Les chemins du stress
De la peur à la transformation
La peur et le stress sont communément jugés négatifs, mais considérés sous l’angle des neurosciences, ils s’avèrent un facteur majeur d’adaptation pour les individus et pour les sociétés. Les travaux des chercheurs, notamment ceux du Pr. Gerald Hüther(1), nous apportent un éclairage passionnant à ce sujet.
Un état physiologique naturel
Sur nos chemins de vie, les changements et les incertitudes s’accumulent. L’insécurité et même notre propre libre-arbitre nous effraient. Qui n’a jamais éprouvé un jour le sentiment de la peur et son cortège de réactions ? Cœur qui s’emballe, transpiration, foie en vrac… autant de sonneries d’alarme qui retentissent à travers notre corps.
La peur est un état physiologique naturel. A l’origine, une information qui fait irruption dans le cortex, en haut du cerveau, et bouleverse les processus routiniers. L’agitation gagne ensuite les neurones des niveaux plus profonds et des zones cérébrales supérieures. L’alerte maximum est alors atteinte. En quelques fractions de seconde, chaque organe comprend le signal. Des substances sont libérées, notamment deux hormones de stress : l’adrénaline et le cortisol, dont les effets sont plus tardifs et très profonds.
Les chemins neuronaux
Le cerveau humain a évolué au fil du parcours de l’évolution et de l’histoire, largement marqué par les peurs de nos aïeux lointains ou proches. Le stress a veillé sans cesse à la stabilisation des programmes génétiques, tout en faisant croître la taille du cerveau et en le rendant plus apte à apprendre. Durant nos premiers mois de vie, l’activation du système noradrénergique(2) du cerveau contribue au frayage des circuits responsables du sentiment de sécurité, sentiment que connaît chacun de nous quand il naît. Mais au plus tard, à la naissance, nous découvrons la peur.
Des chemins neuronaux (neuronal pathways) spécifiques et des stratégies comportementales se développent progressivement dans notre cerveau.

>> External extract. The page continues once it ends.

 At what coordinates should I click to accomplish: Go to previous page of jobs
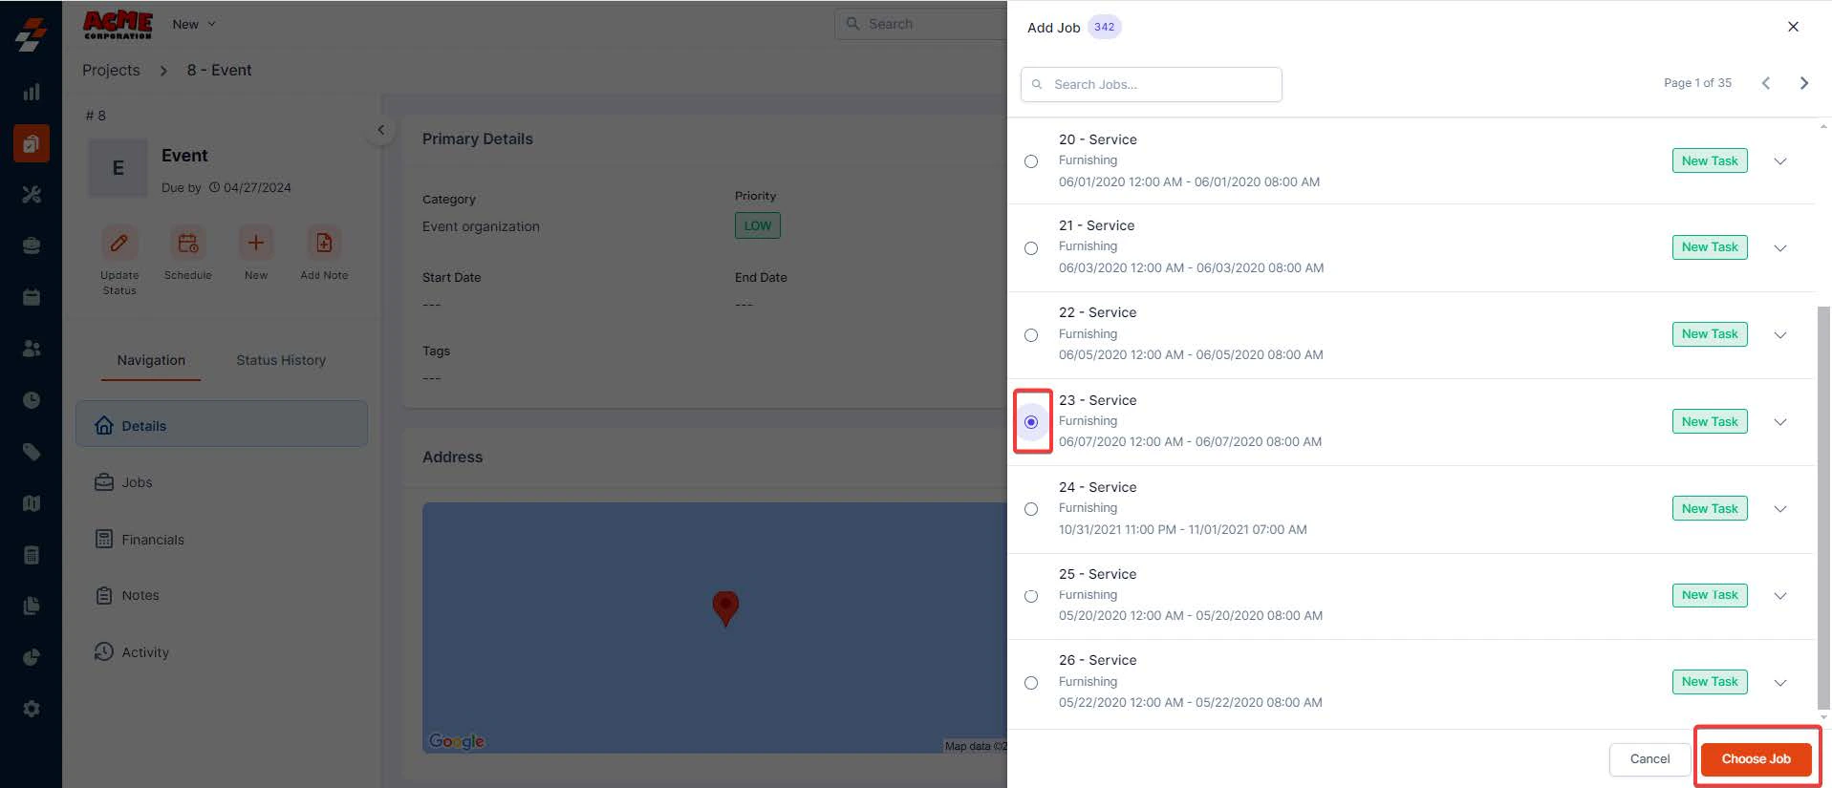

Leur structure détermine nos pensées, nos émotions et notre comportement. Celle-ci varie selon nos préoccupations, nos activités, nos émotions et sensations récurrentes. Ces circuits nous aident à vivre les reliefs de notre vie, mais à un moment donné, quelque chose détruit nos certitudes. La peur survient dès que nos représentations du monde ne correspondent plus à la réalité que nous vivons. La peur est subjective : la probabilité que j’aie peur dépend de la façon dont j’évalue ma situation et des expériences que j’ai vécues. En cas de stress très puissant, parfois incontrôlable, nous errons dans un labyrinthe, essayant d’activer au milieu de milliards de neurones le bon circuit, la bonne stratégie, pour résoudre le problème.
Des voies sans issue… à l’ouverture
Tenter d’éviter systématiquement tout ce qui est susceptible de déclencher la peur est d’évidence une voie sans issue. En revanche, un sentiment peut l’emporter sur la peur : l’amour. Les personnes dont la capacité d’aimer est assez grande pour inclure tout ce qui les entoure sont presque affranchies de la peur. Mais elles sont très rares. En réalité, pour surmonter la peur, il n’existe que deux options : remodeler le monde extérieur afin qu’il coïncide à nouveau avec nos conceptions, ou bien adapter nos représentations personnelles aux réalités extérieures.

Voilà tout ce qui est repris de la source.